Kyle Tobin-Williams is writing a book on Tillie Lewis.

GLENN KAHL/The Bulletin/GLENN KAHL/The Bulletin


POSTED November 9, 2009 2:36 a.m.

Tillie Lewis – a remarkable woman – is the theme of a presentation Kyle Tobin-Williams is making before the Manteca Rotary Club at its regular Thursday meeting on Nov. 12.

She was the first woman to operate a cannery – Lewis Flotill Products in Stockton.  During World War II her firm became the largest producer of C-rations for the U.S. Army.  By 1951 Flotill Products, later taking on the name of Tillie Lewis Foods, was bringing in some $30 million a year.

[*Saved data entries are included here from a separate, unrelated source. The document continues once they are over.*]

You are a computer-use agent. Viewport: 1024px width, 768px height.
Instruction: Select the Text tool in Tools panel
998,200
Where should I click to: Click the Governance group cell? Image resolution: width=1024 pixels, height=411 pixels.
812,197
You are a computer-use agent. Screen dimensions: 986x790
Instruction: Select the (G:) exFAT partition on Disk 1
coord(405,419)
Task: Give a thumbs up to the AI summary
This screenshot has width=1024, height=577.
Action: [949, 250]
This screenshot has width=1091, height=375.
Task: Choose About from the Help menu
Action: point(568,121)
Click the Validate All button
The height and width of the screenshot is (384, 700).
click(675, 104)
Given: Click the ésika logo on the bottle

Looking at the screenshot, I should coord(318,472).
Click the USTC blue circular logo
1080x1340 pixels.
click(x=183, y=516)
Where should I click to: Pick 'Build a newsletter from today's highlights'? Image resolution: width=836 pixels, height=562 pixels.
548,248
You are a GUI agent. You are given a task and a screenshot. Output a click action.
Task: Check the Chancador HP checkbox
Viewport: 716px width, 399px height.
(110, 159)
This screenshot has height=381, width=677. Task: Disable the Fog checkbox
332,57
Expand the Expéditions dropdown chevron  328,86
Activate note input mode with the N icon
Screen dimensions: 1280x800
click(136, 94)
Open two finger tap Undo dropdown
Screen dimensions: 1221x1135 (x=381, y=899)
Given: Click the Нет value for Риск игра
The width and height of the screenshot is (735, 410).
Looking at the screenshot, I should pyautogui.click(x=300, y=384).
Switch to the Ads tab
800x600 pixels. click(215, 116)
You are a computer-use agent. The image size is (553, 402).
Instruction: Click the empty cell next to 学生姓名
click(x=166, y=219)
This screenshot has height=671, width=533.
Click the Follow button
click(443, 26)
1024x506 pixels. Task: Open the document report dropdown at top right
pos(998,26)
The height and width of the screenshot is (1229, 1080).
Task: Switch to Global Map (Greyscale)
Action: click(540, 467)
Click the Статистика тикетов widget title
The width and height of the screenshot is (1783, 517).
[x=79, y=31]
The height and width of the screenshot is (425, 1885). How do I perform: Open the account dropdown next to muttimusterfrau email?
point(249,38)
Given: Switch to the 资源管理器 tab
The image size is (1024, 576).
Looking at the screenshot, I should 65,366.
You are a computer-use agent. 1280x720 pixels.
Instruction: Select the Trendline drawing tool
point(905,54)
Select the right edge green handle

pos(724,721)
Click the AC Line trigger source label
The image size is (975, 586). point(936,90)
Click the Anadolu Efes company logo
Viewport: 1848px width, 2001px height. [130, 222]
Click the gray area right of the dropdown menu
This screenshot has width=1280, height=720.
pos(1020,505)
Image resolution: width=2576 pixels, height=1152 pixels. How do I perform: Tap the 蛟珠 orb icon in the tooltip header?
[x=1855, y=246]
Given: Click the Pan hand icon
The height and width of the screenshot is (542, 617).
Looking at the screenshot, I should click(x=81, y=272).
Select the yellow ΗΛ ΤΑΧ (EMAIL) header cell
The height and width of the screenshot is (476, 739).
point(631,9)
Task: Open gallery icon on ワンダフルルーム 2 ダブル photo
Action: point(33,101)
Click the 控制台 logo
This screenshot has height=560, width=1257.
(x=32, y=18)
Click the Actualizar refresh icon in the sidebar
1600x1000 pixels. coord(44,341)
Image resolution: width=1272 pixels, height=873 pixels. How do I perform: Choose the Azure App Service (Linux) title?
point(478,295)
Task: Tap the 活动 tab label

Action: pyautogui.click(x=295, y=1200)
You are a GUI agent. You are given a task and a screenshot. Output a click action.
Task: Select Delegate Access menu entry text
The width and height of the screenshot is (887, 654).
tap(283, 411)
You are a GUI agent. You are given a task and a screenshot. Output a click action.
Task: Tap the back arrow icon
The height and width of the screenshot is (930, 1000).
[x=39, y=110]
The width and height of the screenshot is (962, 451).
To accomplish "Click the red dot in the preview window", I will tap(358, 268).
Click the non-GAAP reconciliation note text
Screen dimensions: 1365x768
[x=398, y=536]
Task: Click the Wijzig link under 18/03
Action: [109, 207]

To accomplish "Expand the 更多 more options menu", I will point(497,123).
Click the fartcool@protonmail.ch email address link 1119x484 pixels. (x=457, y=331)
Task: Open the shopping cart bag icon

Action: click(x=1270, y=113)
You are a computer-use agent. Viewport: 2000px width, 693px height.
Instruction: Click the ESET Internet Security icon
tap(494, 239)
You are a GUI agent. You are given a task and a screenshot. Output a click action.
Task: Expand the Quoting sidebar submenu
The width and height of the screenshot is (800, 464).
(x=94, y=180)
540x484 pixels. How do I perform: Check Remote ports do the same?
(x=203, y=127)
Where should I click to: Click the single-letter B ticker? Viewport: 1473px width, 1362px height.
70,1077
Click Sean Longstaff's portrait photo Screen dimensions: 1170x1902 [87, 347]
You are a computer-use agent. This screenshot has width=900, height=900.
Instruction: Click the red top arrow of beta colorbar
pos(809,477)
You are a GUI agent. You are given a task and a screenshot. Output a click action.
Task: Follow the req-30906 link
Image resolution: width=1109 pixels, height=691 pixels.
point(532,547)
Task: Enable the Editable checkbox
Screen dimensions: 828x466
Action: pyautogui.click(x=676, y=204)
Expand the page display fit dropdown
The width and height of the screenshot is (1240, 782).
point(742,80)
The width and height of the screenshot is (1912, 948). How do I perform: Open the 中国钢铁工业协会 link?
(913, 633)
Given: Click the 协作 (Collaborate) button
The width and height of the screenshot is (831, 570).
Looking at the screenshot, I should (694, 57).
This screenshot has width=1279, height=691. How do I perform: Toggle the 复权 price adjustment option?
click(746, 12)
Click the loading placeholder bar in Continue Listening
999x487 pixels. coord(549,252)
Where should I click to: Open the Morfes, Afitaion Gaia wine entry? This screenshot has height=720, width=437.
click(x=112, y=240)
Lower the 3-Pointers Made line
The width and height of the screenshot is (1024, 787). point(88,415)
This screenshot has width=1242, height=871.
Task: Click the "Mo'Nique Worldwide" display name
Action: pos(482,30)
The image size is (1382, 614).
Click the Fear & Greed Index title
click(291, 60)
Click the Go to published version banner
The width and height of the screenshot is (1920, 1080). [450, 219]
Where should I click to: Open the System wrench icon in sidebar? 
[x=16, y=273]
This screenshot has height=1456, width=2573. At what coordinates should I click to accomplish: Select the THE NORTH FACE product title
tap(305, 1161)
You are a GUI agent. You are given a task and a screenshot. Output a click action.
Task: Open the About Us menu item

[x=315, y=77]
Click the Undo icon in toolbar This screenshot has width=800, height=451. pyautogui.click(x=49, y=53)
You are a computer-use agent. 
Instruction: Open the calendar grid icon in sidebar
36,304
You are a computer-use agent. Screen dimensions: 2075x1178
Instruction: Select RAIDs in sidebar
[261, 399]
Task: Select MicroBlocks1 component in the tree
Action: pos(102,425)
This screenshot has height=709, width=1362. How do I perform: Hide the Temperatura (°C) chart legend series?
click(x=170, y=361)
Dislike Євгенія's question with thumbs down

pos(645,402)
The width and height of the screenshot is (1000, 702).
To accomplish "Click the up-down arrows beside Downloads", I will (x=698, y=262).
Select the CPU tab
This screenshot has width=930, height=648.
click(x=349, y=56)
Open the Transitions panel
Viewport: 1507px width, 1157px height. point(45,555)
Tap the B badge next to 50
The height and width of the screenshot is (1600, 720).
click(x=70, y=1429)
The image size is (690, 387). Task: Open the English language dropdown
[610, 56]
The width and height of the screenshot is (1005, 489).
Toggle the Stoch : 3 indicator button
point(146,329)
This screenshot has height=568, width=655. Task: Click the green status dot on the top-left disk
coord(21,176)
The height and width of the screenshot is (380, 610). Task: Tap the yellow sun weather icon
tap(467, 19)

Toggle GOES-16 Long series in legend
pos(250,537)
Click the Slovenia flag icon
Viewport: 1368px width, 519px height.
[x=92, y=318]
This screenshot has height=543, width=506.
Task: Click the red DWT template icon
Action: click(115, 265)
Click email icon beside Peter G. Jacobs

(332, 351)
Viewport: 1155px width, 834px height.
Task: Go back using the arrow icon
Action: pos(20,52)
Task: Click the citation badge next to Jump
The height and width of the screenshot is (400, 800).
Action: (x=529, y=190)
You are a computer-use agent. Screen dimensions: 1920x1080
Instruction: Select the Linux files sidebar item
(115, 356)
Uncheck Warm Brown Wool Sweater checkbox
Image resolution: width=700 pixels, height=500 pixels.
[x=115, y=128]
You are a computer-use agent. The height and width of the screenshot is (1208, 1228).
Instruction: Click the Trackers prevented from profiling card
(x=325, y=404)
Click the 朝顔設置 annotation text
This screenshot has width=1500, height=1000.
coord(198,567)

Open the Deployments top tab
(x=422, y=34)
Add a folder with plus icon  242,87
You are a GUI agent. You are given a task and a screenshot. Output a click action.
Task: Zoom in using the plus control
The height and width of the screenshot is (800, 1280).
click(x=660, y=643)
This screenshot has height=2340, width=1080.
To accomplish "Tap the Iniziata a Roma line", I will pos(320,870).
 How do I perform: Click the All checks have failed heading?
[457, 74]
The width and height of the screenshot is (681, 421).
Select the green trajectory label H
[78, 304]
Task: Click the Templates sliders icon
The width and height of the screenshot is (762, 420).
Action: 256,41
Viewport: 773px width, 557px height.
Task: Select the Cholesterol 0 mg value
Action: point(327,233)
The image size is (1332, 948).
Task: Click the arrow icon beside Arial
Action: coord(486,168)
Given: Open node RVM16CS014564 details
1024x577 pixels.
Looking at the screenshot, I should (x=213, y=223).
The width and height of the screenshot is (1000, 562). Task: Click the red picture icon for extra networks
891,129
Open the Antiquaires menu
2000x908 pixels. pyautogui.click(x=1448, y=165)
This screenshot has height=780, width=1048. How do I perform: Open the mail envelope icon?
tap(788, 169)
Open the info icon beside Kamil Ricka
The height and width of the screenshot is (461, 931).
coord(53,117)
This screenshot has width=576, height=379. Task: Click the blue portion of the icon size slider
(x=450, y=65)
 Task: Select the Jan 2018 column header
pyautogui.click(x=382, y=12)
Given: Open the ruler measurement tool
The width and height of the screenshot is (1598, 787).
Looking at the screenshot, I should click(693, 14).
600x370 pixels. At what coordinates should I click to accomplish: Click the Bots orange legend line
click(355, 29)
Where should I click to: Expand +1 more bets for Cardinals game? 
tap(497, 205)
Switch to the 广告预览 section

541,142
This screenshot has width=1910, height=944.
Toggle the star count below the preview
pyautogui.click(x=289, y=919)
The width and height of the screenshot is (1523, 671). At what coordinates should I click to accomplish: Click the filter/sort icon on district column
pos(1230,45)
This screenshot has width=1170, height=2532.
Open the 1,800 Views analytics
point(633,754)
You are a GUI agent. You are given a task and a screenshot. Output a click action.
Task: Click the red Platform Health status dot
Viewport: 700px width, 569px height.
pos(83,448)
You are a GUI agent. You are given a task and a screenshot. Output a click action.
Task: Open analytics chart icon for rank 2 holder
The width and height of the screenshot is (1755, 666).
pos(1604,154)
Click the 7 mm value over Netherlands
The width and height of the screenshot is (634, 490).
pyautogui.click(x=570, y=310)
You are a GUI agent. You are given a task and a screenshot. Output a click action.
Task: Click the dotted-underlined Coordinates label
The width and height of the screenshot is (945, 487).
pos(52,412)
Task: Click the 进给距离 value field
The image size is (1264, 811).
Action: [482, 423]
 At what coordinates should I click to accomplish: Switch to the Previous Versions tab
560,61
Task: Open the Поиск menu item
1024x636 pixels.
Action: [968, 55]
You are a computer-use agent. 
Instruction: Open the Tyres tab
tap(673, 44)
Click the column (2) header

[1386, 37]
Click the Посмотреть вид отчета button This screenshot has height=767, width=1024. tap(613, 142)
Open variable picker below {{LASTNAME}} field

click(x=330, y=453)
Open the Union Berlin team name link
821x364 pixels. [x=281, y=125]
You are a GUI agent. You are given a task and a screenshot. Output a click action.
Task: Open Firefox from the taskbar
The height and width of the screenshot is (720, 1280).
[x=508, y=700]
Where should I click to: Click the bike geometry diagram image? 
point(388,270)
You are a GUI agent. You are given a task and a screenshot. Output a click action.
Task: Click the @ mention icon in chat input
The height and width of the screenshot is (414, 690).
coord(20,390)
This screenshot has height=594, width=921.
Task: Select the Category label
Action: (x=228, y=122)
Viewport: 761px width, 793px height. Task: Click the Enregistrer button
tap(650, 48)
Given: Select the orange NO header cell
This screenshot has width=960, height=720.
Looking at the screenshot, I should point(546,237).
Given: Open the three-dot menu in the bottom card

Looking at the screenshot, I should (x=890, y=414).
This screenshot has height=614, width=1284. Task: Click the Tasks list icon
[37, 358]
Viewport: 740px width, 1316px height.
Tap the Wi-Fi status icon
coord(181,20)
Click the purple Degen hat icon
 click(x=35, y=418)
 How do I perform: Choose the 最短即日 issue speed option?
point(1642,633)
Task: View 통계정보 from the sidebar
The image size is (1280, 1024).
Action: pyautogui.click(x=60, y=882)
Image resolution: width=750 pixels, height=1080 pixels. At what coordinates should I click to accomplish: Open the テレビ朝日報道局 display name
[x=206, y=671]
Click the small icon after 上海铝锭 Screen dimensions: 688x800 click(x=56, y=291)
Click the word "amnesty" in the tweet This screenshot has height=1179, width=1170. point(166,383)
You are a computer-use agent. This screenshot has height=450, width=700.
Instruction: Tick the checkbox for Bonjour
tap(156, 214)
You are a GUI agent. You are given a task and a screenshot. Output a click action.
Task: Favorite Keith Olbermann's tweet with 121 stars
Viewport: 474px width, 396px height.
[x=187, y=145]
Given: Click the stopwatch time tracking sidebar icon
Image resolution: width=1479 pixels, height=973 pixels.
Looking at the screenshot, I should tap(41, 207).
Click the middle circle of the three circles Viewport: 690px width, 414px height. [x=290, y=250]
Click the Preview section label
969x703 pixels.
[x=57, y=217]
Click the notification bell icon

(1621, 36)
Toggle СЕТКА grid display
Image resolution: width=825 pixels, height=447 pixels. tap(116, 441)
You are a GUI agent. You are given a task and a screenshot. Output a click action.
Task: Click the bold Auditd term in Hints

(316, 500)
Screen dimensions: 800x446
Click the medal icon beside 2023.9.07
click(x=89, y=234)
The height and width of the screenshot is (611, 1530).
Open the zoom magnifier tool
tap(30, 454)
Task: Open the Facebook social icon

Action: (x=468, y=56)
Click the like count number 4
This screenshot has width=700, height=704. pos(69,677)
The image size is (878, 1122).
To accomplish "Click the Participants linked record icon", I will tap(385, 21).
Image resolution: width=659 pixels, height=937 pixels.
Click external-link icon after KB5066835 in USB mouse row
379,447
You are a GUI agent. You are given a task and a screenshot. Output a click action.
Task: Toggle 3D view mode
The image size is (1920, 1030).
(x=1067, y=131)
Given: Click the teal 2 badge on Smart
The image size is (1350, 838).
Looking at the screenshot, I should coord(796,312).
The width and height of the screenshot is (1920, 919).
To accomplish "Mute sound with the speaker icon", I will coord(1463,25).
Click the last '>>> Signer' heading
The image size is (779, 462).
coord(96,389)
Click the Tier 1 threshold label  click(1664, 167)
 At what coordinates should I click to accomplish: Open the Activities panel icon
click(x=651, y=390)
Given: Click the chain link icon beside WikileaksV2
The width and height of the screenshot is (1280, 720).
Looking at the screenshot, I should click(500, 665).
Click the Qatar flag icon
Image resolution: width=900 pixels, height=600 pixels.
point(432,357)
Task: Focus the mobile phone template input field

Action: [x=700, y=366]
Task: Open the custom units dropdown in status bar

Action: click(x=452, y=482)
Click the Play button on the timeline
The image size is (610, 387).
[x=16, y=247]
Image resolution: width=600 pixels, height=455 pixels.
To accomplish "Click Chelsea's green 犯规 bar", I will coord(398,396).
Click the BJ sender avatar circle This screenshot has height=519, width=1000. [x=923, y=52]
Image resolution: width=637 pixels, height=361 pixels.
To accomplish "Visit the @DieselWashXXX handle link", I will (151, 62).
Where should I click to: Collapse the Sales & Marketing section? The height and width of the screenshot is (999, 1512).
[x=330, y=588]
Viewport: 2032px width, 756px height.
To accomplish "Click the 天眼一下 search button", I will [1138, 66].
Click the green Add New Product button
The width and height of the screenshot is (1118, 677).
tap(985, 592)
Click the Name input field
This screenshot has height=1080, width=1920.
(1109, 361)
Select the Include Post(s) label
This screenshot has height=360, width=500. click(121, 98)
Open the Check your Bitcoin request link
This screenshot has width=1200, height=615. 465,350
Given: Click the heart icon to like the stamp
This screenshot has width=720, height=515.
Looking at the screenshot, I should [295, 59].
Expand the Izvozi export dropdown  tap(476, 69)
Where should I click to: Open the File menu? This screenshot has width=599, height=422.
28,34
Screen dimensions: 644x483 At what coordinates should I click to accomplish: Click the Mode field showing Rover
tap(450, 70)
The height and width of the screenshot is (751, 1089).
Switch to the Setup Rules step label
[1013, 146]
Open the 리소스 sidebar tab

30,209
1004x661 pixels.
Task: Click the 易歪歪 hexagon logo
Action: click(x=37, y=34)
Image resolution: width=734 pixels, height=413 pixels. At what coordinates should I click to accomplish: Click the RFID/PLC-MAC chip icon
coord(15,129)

The firm was also canning fruits, vegetables, baby food and frozen juices.

Williams a former Manteca real estate professional went back to college to complete her dream of becoming an elementary school teacher while researching the history of Lewis and her tomato processing firm.  She now holds a lifetime teaching credential in addition to her real estate license.

It is with that research that she will soon fill the pages of her book as well as sharing it with Manteca Rotarians at Isadore’s Restaurant.  Williams’ dogged determination to become a teacher and to dig out the information for her manuscript is a character trait shared with Lewis in her drive to succeed.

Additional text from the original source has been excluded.